Theresa May warns suspension of public worship sets a dangerous precedent

Theresa May(Photo: Reuters)

Theresa May has warned about the religious liberty implications of a ban on public worship during the second national lockdown in England. 

In the Commons this week, the former Prime Minister, who is herself Christian, said the precedent set by the temporary bans on public worship during both lockdowns could be "misused" by future governments. 

"I just want to make one word about public worship and echo the concerns of others," she said.

"My concern is that the Government today, making it illegal to conduct an act of public worship for the best of intentions, sets a precedent that could be misused for a government in the future with the worst of intentions, and it has unintended consequences."
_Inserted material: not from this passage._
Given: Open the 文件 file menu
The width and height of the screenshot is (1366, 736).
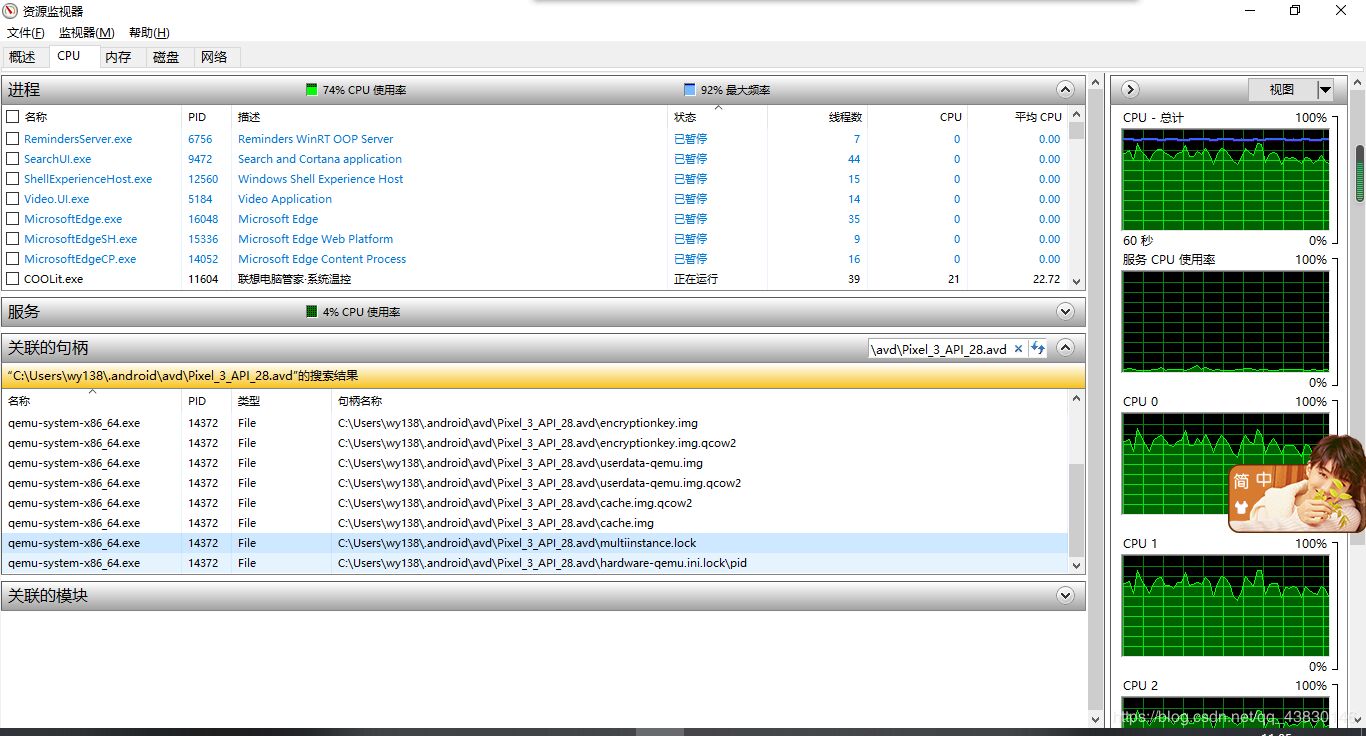Looking at the screenshot, I should click(25, 32).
Churches and other places of worship were forced to close their doors on Thursday for all but a few circumstances, including private prayer, funerals, and broadcasting services.
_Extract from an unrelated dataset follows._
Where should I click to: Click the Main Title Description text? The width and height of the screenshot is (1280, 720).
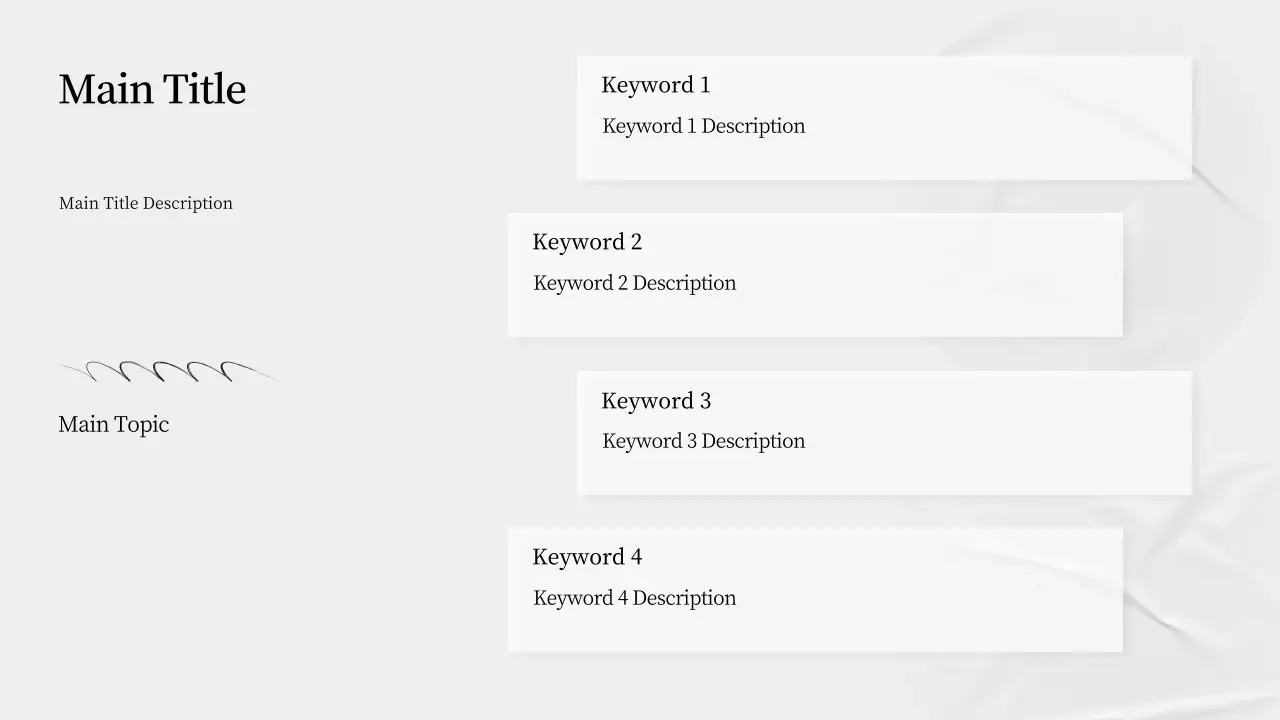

The changes affect Remembrance services taking place this Sunday, with Mrs May saying that the fallen "deserve better" than a pre-recorded online service.

 "The Covid secure remembrance service in Worcester Cathedral is now going to be turned into a pre-recorded online service," she said.

"Surely those men and women who gave down their lives for our freedom deserve better than this? The public and Parliament wants to support the Government to take the right decisions.

"To do that we need to have the right figures, the right data and the proper information."

Prime Minister Boris Johnson has twice apologised this week for the closure of churches but has refused to lift the restrictions in spite of pressure from Church leaders, including the Arcbishop of Canterbury and Cardinal Vincent Nichols. 

The ban is set to remain in place until the temporary lockdown ends on 2 December.